Supplied entries:
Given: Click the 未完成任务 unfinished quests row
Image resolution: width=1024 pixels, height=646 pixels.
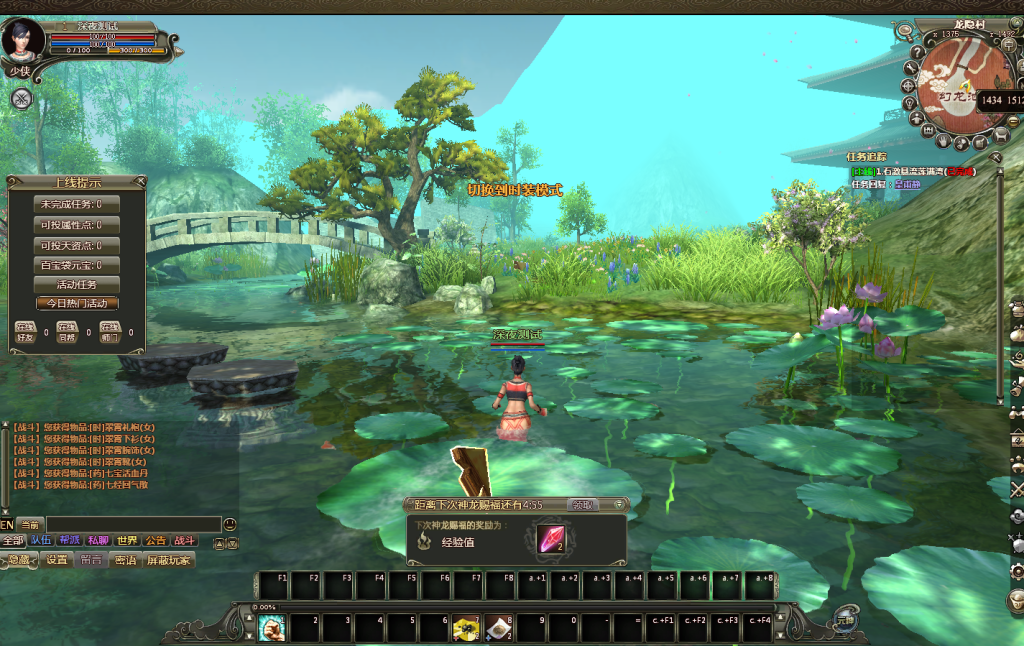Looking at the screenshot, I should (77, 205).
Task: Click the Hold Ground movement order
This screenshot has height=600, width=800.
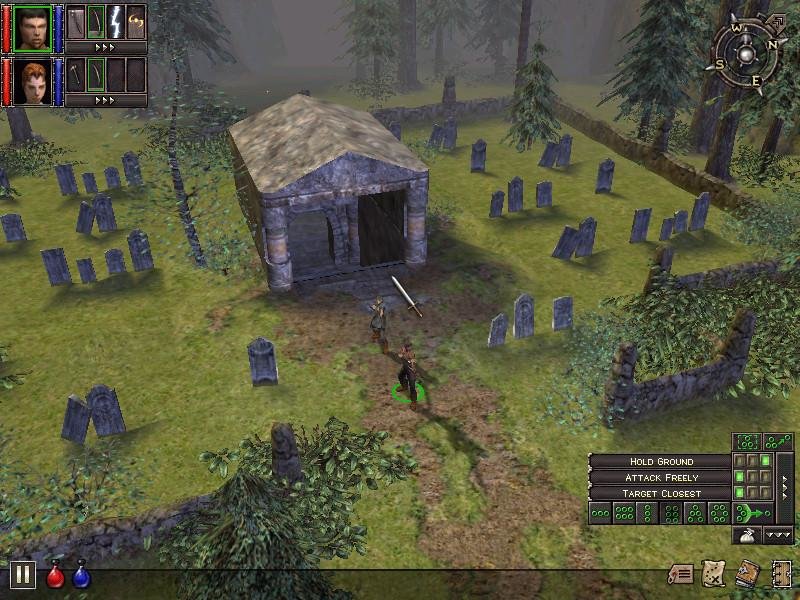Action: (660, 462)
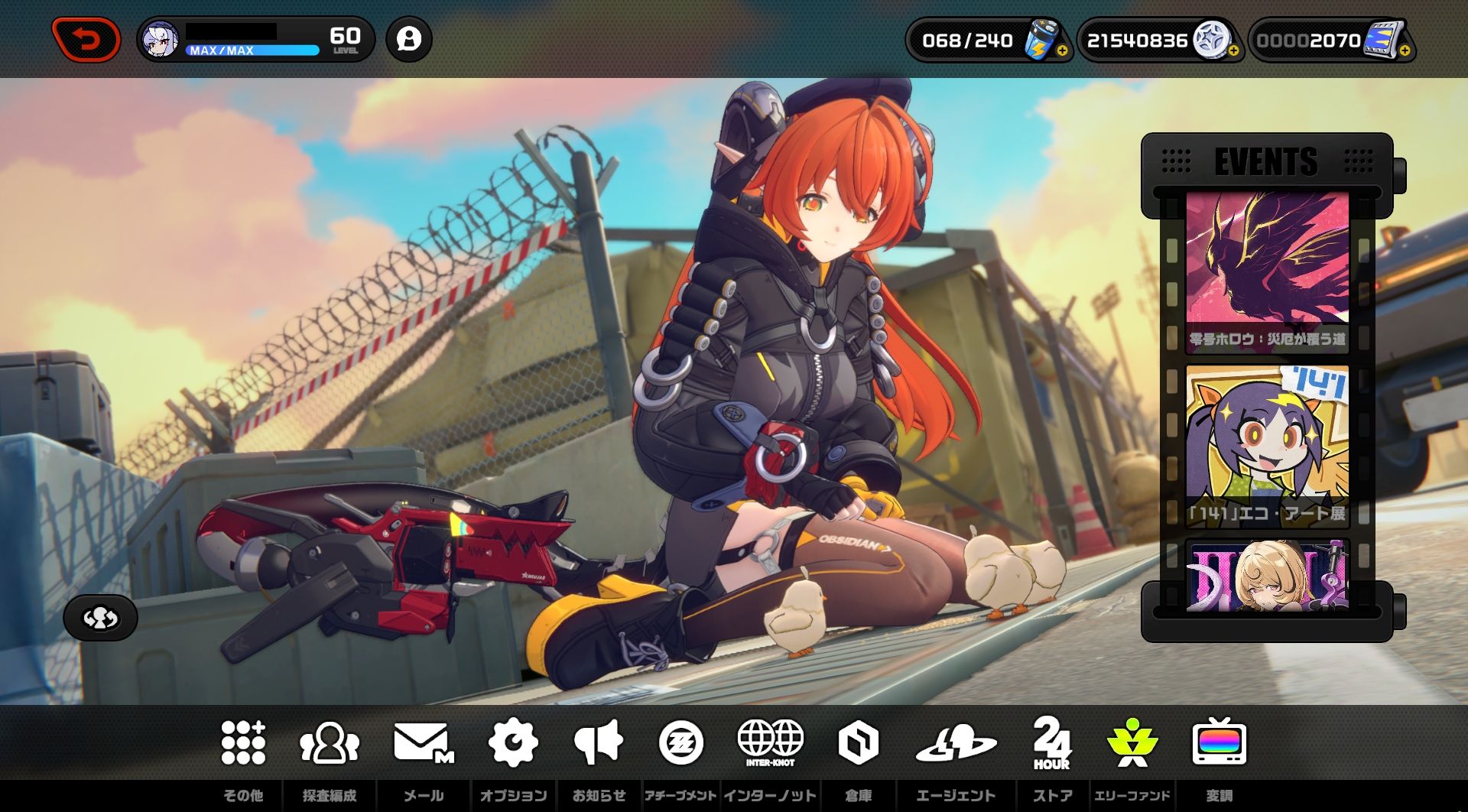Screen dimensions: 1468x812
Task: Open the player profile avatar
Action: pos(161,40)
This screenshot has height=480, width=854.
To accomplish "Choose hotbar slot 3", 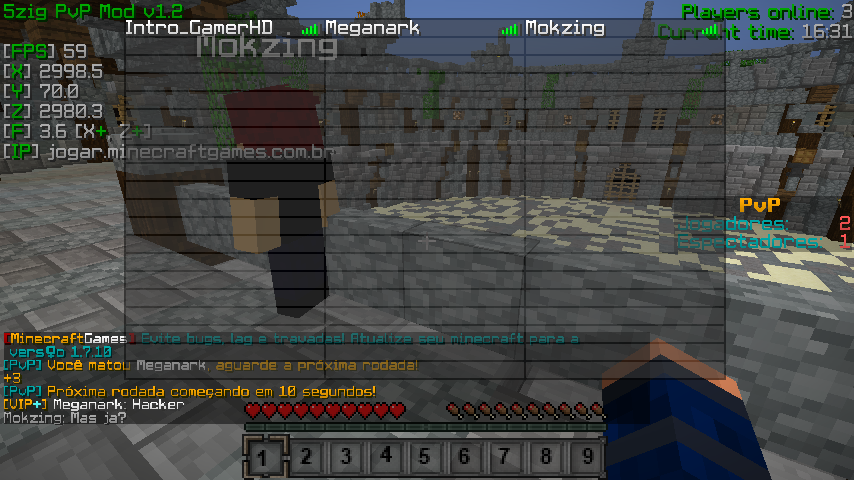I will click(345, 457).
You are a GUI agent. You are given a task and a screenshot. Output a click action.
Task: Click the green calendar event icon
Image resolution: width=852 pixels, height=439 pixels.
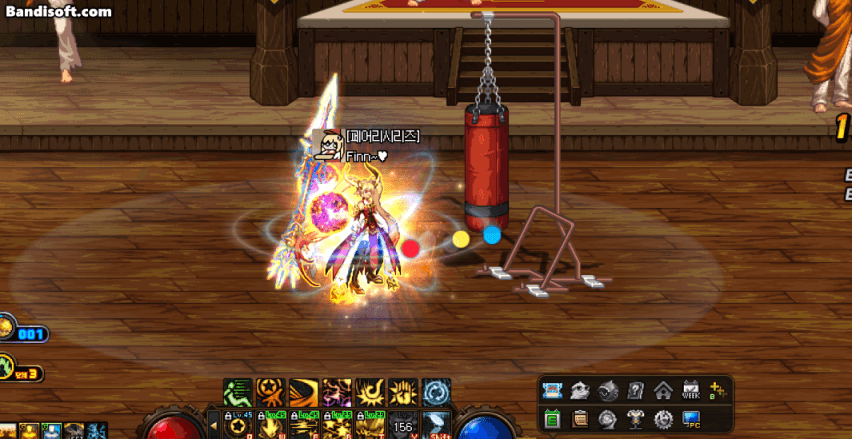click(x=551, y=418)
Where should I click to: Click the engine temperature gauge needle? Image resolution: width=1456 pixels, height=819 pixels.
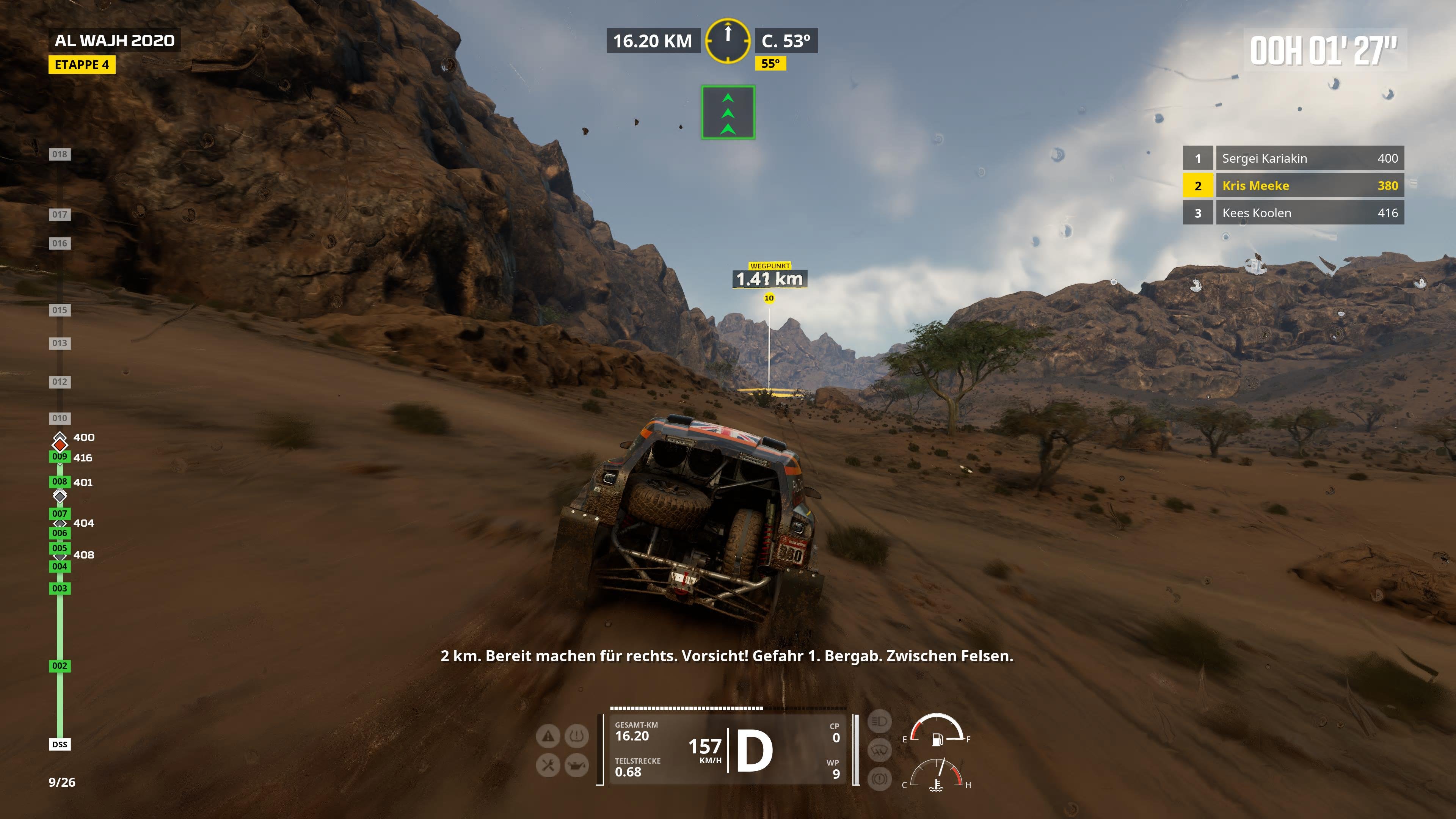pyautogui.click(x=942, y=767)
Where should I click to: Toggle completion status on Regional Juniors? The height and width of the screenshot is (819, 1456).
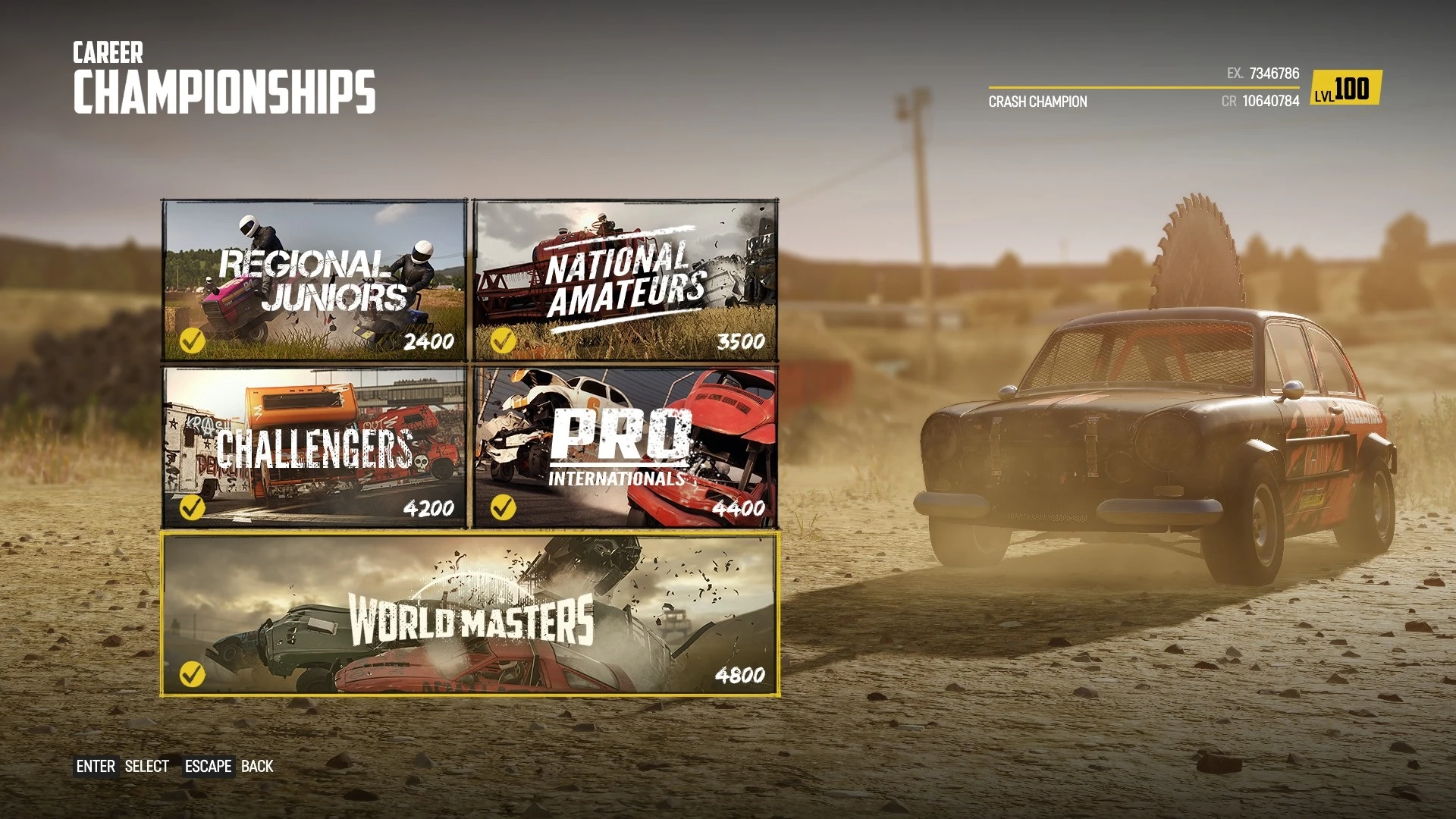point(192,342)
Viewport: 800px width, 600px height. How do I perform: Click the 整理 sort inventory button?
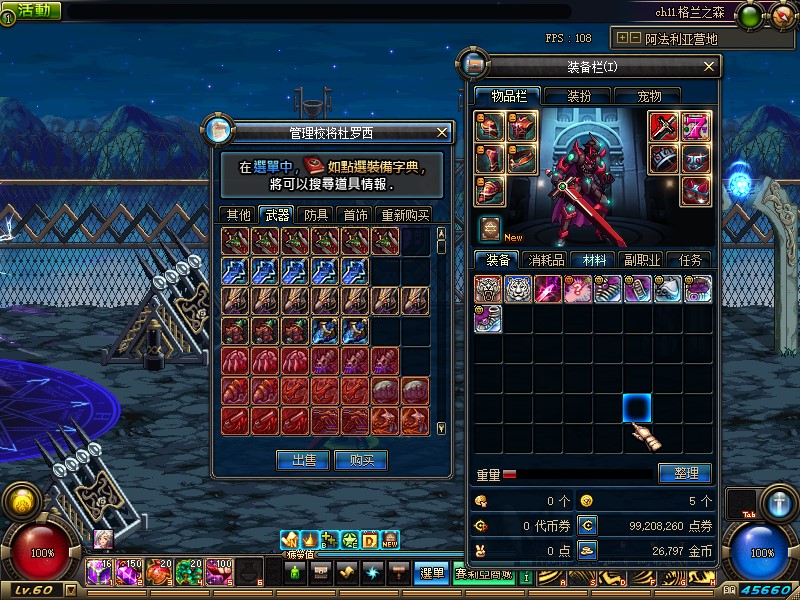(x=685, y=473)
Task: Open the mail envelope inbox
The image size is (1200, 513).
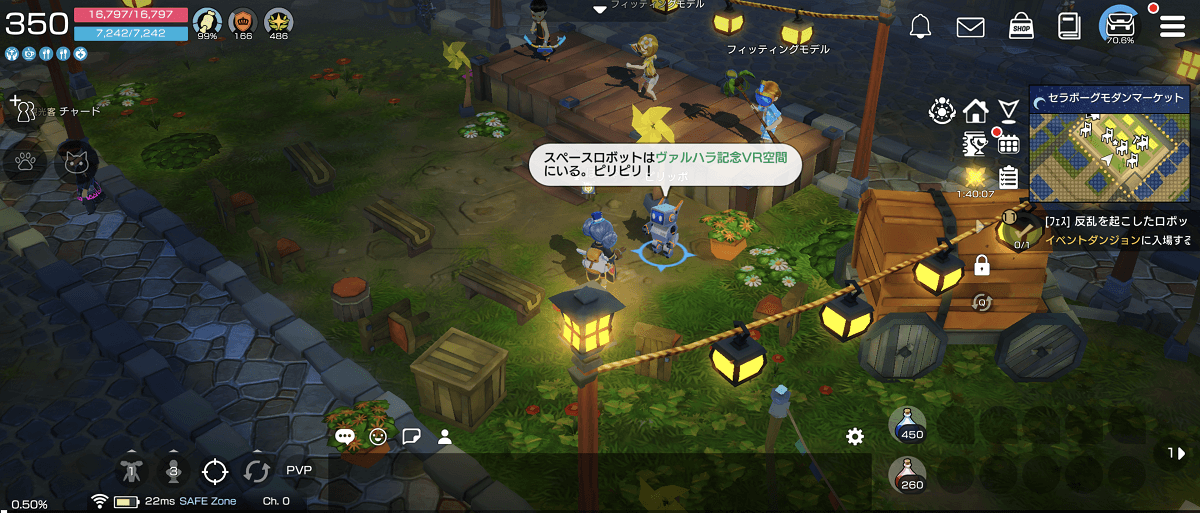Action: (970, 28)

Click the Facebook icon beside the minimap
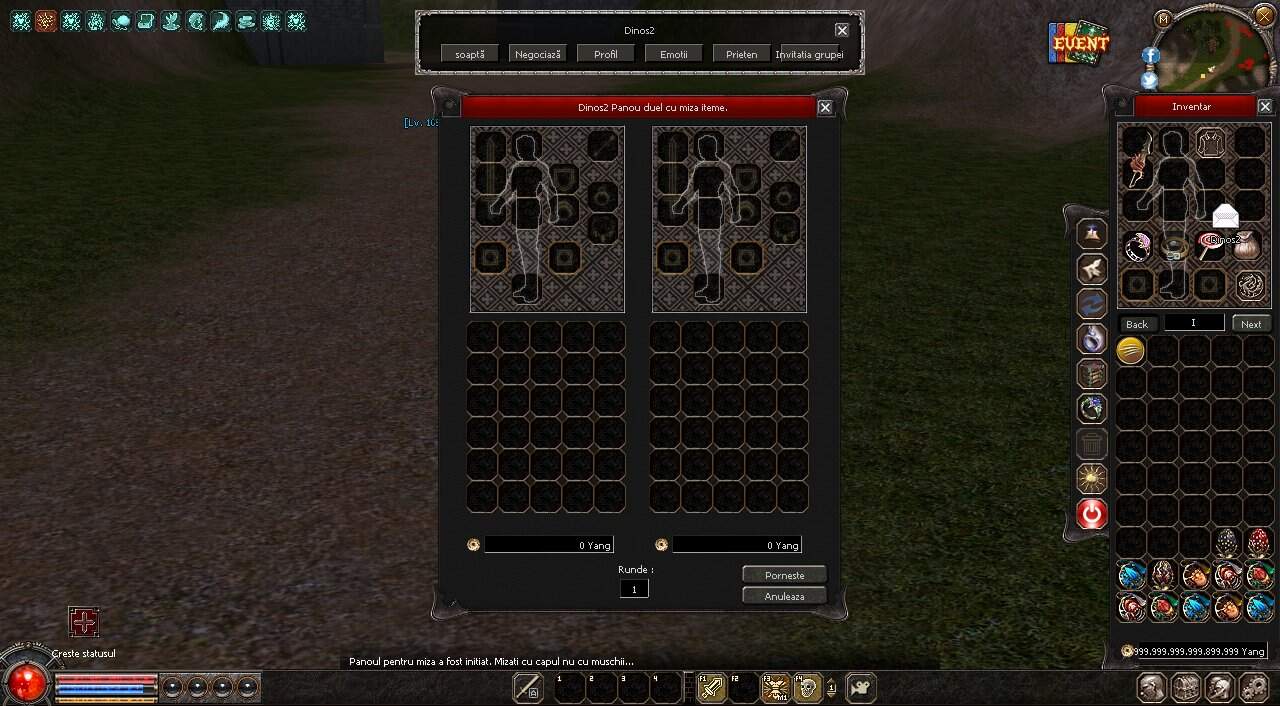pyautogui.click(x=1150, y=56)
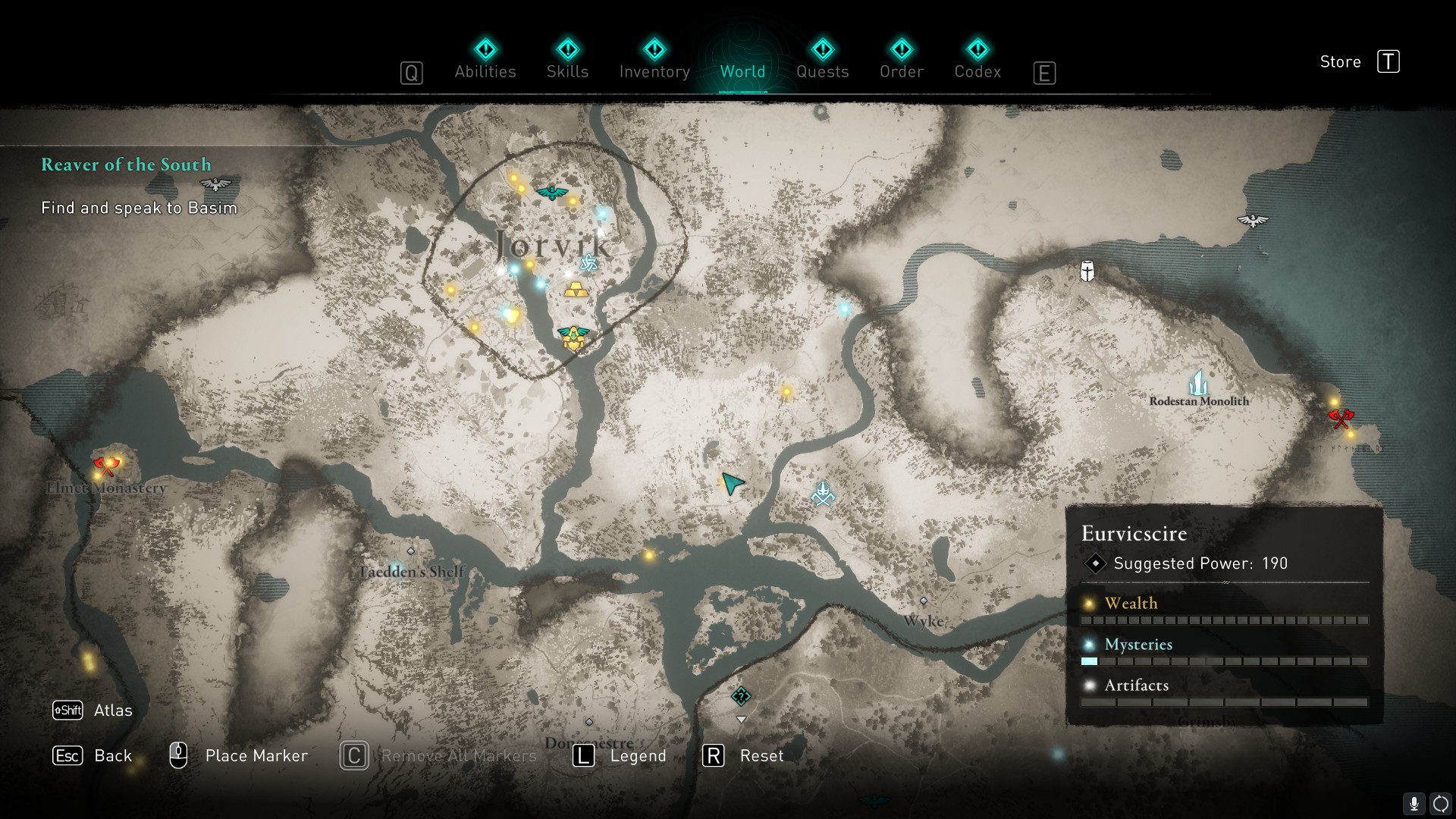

Instructions to follow: Restate the part of the material that opens with the line containing "You are a GUI" and closes with the line containing "(x=685, y=473)", changing "green" to "blue" and keeping everything else the same. Omit the pictures from your answer.

Output of the exercise:
You are a GUI agent. You are given a task and a screenshot. Output a click action.
Task: Click the blue calendar event icon
Image resolution: width=852 pixels, height=439 pixels.
click(x=551, y=418)
Where should I click to: Click the engine temperature gauge needle? Image resolution: width=1456 pixels, height=819 pixels.
pyautogui.click(x=942, y=767)
Where should I click to: Toggle completion status on Regional Juniors? The height and width of the screenshot is (819, 1456).
point(192,342)
Viewport: 800px width, 600px height. How do I perform: Click the 整理 sort inventory button?
(x=685, y=473)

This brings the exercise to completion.